Best Study Tips to Prepare for the AI-200 Exam

To prepare effectively for the AI-200 Developing AI Cloud Solutions on Azure exam, candidates should follow a focused study plan that combines exam objective review, practical Azure knowledge, and real-question practice.

  1. Focus on the Key AI-200 Exam Objectives Review the official AI-200 skills outline and understand each domain. Focus on high-value topics like Cosmos DB vector search, PostgreSQL (pgvector), Container Apps or AKS, Service Bus or Event Grid, Key Vault, OpenTelemetry, and KQL.
  2. Use the Latest Passcert AI-200 Exam Dumps The latest Passcert AI-200 Microsoft Azure AI Cloud Developer Associate Certification Dumps help you practice real exam-style questions and spot frequently tested topics.
  3. Practice Hands-On Azure Development Scenarios AI-200 is a developer-focused exam, so hands-on practice matters. Practice containers, Azure Functions, Cosmos DB and PostgreSQL, event-driven workflows, Key Vault, and basic monitoring to see how these services work together.
  4. Review Weak Areas After Practice Tests Review missed questions, pinpoint weak topics, and practice similar scenarios until you can explain the right answer and why the others are wrong.
  5. Build Exam Confidence with Timed Practice Use timed practice to build speed and confidence. Practice spotting the right Azure service or fix quickly under exam conditions.

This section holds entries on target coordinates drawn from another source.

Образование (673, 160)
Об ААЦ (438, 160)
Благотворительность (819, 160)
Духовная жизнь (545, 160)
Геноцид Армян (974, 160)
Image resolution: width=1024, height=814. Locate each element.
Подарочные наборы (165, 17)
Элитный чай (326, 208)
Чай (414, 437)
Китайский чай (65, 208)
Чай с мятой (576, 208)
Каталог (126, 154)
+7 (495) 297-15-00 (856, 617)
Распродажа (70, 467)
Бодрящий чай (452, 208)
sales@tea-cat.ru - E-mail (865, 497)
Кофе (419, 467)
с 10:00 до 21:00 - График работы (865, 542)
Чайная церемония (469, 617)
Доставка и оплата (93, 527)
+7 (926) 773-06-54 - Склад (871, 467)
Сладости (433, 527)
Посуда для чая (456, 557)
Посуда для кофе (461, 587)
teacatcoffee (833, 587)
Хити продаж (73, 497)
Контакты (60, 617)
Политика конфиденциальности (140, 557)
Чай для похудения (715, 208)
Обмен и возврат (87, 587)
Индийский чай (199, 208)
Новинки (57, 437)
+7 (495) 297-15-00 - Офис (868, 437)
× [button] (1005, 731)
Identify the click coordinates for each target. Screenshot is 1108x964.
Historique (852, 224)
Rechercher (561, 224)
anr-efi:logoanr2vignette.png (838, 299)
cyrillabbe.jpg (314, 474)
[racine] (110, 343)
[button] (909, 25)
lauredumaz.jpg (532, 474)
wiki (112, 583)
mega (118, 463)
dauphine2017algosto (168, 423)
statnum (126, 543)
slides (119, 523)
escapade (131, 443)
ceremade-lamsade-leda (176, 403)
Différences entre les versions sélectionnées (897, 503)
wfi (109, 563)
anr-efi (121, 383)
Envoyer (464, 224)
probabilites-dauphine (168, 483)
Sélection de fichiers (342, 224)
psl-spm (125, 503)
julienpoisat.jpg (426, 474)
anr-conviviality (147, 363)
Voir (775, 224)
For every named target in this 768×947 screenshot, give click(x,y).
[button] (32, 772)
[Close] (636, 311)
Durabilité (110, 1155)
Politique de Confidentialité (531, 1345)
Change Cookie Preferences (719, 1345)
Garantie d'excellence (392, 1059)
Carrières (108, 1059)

Conclusion: Build Your Future with the AI-200 Azure AI Cloud Developer Certification

The AI-200 Developing AI Cloud Solutions on Azure exam is an important certification for developers who want to prove their ability to build modern AI-powered cloud applications on Azure. With AZ-204 retiring on July 31, 2026, candidates should pay close attention to the new AI-focused Azure developer certification path and begin preparing for the skills required in AI cloud development.

By studying the latest Passcert AI-200 exam dumps, reviewing the official skills measured, and practicing hands-on with containers, Azure data services, event-driven workflows, serverless APIs, secure configuration, and monitoring tools, candidates can build the knowledge needed to pass the AI-200 exam and strengthen their career as an Azure AI Cloud Developer.